What this means for seniors and what to do next
For the seniors caught in the middle of these exits, there's some good news: When a Medicare Advantage plan non-renews, beneficiaries automatically revert to Original Medicare unless they choose another option. So, no matter what happens, you won't be left without coverage. The trade-off is that Original Medicare doesn't include extras like routine eye checks, dental, or bundled prescription coverage. Unlike MA, it also has no annual out-of-pocket maximum. That means higher potential costs if you get sick without additional coverage.

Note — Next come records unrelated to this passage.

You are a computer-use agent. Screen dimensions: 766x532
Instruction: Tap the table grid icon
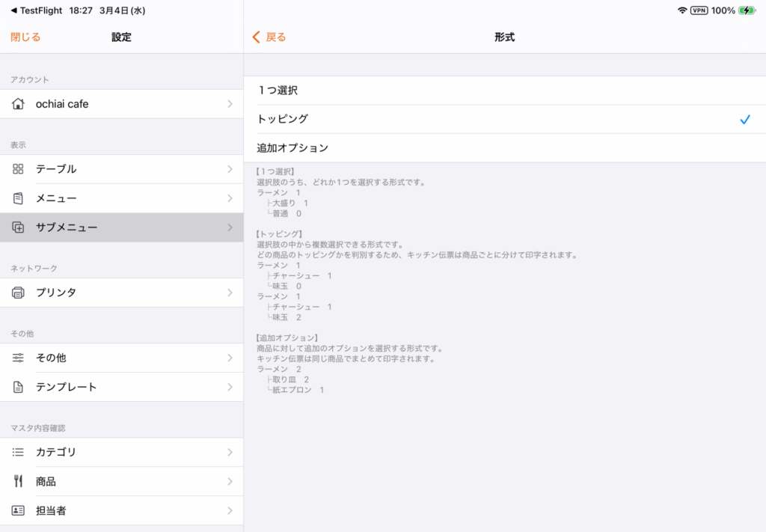(19, 169)
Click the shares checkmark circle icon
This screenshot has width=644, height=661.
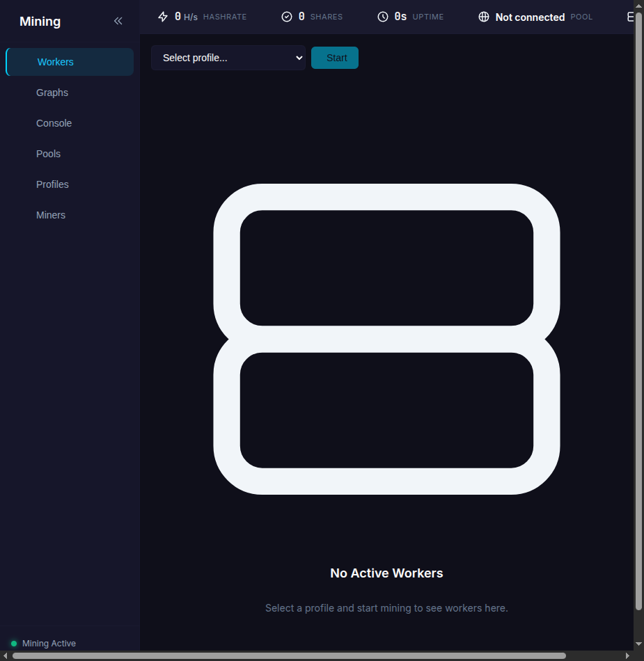point(287,17)
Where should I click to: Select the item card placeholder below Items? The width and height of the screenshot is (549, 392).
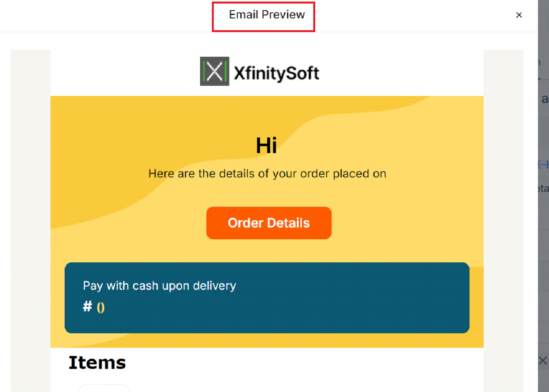tap(104, 389)
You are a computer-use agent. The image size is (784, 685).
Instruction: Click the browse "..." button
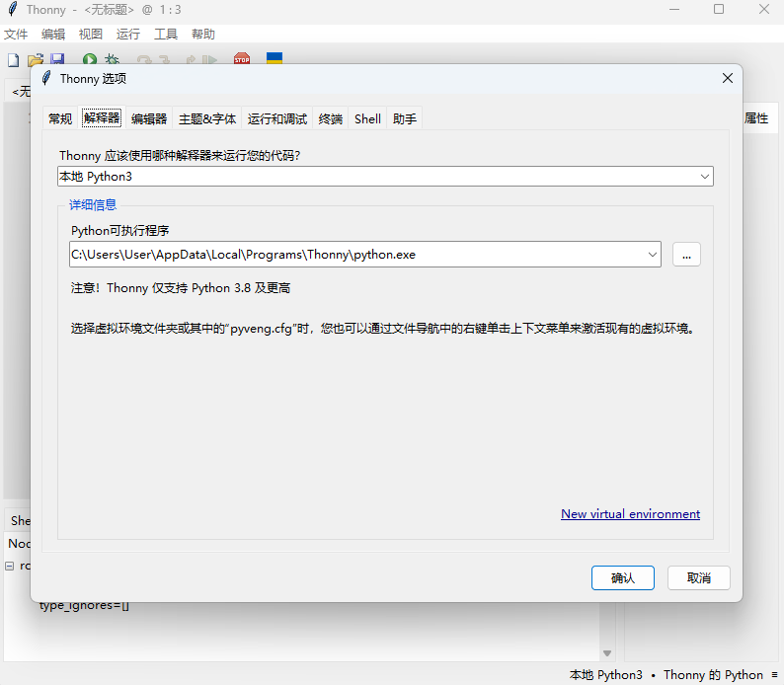click(x=687, y=255)
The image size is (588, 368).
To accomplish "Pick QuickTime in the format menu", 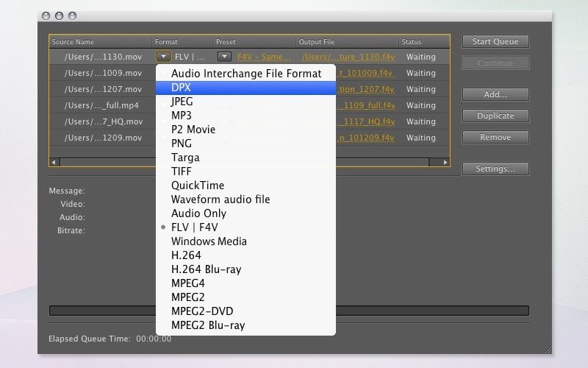I will tap(198, 185).
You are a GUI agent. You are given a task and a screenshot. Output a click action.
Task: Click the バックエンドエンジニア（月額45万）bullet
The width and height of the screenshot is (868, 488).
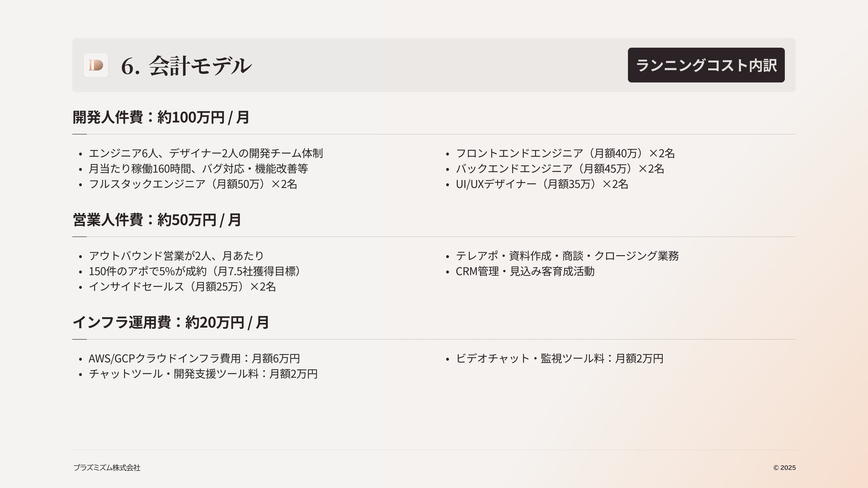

If you lose your MA plan, you also qualify for Special Enrollment Periods (SEP), which give you until the end of February to pick a new Medicare Advantage plan if one is available in your county. If not, you can add a standalone Part D drug plan and consider a Medigap supplement to help with your out-of-pocket expenses. Federal rules give you a one-time guaranteed right to buy Medigap without any medical underwriting, but that window only lasts 63 days after coverage ends, so you'll need to act fast.
Low-income seniors should also check if they qualify for "Extra Help" with drug costs, because it's one of the best ways to get discounts on prescriptions. Additionally, Medicare Savings Programs can help pay hospital and medical insurance premiums and reduce cost-sharing. For anyone overwhelmed by the choices, your state's State Health Insurance Program (SHIP) offers free, one-on-one help comparing plans and deadlines.